There is a $C_4$-free bipartite graph $B$ with 19 vertices on one side, 20 vertices on the other side, and 92 edges. Its vertices have degree 4 or 5, so it is easy to find a path $P$ of 21 edges in $K_{19,20}-B$. Now consider the 113-edge union $G=B\cup P$.

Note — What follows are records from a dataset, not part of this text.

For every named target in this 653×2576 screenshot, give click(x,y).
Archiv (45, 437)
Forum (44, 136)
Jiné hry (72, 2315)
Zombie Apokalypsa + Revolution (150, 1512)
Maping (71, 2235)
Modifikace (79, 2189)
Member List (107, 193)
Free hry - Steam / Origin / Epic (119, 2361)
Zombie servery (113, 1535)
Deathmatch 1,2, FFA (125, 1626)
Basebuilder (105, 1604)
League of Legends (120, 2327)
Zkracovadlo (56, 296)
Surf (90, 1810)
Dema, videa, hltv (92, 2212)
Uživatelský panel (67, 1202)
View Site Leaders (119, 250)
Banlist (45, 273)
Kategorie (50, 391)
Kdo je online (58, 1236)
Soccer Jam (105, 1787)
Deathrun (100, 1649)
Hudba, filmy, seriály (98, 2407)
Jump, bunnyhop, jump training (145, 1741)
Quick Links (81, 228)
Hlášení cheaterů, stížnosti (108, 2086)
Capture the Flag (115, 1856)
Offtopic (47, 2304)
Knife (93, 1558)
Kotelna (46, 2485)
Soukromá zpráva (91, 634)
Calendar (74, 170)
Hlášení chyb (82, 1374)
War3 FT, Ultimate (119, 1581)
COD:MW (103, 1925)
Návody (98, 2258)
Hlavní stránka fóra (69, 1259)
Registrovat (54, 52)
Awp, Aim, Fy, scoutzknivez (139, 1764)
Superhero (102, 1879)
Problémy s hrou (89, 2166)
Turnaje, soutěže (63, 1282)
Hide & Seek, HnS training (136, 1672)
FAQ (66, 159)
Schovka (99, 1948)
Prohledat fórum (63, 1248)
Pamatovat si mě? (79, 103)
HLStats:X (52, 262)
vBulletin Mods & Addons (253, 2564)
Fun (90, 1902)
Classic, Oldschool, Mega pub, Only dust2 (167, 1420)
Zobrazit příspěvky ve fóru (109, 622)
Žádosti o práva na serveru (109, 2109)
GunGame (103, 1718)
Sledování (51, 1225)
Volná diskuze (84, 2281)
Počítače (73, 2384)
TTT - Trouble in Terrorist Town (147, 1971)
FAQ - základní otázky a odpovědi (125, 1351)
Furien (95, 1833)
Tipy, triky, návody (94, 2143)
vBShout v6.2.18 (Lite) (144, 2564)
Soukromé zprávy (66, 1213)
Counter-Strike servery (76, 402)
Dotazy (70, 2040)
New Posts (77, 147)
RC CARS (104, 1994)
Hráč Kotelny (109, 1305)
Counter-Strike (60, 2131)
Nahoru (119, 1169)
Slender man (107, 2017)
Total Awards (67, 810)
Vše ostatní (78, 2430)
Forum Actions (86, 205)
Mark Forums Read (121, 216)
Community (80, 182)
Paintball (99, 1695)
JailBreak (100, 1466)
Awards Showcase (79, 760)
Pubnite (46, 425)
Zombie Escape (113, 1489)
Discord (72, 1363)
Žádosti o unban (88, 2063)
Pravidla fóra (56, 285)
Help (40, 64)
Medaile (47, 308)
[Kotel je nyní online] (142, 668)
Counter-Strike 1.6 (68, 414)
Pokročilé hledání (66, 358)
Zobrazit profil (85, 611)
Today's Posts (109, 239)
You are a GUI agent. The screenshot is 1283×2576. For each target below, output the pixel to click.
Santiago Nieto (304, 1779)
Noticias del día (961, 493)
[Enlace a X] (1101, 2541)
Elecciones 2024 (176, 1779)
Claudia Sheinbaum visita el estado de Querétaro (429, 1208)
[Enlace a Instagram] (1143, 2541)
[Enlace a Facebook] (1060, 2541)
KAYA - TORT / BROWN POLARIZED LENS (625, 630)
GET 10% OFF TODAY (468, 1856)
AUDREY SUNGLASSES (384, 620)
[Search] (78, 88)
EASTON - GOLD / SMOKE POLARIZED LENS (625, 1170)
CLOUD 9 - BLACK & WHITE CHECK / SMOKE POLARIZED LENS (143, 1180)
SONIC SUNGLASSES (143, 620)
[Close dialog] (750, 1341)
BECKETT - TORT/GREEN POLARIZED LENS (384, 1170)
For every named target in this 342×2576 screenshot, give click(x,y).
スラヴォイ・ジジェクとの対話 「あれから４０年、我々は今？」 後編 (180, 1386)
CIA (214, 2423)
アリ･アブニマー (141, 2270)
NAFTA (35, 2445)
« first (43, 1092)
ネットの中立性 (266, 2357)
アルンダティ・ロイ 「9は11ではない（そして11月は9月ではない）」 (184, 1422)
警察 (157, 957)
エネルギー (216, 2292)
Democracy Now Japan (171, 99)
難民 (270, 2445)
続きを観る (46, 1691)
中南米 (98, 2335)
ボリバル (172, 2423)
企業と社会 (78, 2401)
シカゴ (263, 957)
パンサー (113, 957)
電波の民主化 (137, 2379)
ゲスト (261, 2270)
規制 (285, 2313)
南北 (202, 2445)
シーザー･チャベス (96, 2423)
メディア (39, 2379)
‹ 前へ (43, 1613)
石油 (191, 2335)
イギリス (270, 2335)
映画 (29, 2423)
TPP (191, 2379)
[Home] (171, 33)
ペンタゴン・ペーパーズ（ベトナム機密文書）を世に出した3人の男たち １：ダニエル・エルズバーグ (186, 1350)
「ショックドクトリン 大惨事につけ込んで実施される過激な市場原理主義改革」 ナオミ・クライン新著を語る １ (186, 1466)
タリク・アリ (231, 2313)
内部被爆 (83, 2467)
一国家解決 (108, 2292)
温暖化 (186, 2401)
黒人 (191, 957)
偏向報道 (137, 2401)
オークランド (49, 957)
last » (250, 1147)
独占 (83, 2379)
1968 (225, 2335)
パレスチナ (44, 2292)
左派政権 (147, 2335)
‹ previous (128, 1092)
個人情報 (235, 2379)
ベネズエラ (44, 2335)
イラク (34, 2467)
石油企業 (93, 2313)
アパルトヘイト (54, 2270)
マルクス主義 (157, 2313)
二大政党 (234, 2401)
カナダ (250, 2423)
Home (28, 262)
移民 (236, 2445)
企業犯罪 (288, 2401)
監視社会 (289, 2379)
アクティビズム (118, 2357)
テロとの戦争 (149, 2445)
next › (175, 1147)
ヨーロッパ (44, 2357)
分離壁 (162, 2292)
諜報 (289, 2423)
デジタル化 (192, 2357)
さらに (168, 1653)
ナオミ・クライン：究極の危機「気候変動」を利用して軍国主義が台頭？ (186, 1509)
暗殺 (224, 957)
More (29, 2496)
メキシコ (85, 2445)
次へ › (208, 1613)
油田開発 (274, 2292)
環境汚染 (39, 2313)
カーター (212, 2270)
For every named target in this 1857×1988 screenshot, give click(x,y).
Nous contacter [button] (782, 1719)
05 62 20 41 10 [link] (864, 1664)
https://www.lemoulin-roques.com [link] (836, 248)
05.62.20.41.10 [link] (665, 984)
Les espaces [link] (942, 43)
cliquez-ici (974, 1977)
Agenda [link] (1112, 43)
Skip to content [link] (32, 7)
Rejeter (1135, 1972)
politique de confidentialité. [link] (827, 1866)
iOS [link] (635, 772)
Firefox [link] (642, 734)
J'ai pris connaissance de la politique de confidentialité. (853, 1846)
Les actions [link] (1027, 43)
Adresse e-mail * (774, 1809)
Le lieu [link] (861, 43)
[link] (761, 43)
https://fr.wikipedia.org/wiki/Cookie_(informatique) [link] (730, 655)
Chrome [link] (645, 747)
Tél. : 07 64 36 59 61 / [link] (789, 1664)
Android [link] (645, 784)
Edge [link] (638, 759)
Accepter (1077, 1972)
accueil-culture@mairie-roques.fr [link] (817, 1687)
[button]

Since $G$ is bipartite, it has no complete multipartite subgraph other than complete bipartite graphs. Now by inspection $K_{2,6}$, $K_{3,5}$ and $K_{4,4}$ still contain $C_4$ if a path or fragments of a path is removed, so $G$ doesn't contain them. Also the degree of $G$ is at most 7. So the only complete bipartite graphs that $G$ might contain are $K_{1,1},\ldots,K_{1,7},K_{2,2},K_{2,3},K_{2,4},K_{2,5},K_{3,3},K_{3,4}$. The maximum possible $\prod (|V_i|+1)-1$ is 19 if $K_{3,4}$ is present. Probably it is possible to choose $P$ so that $K_{3,4}$ is avoided, in which case the maximum would be 17.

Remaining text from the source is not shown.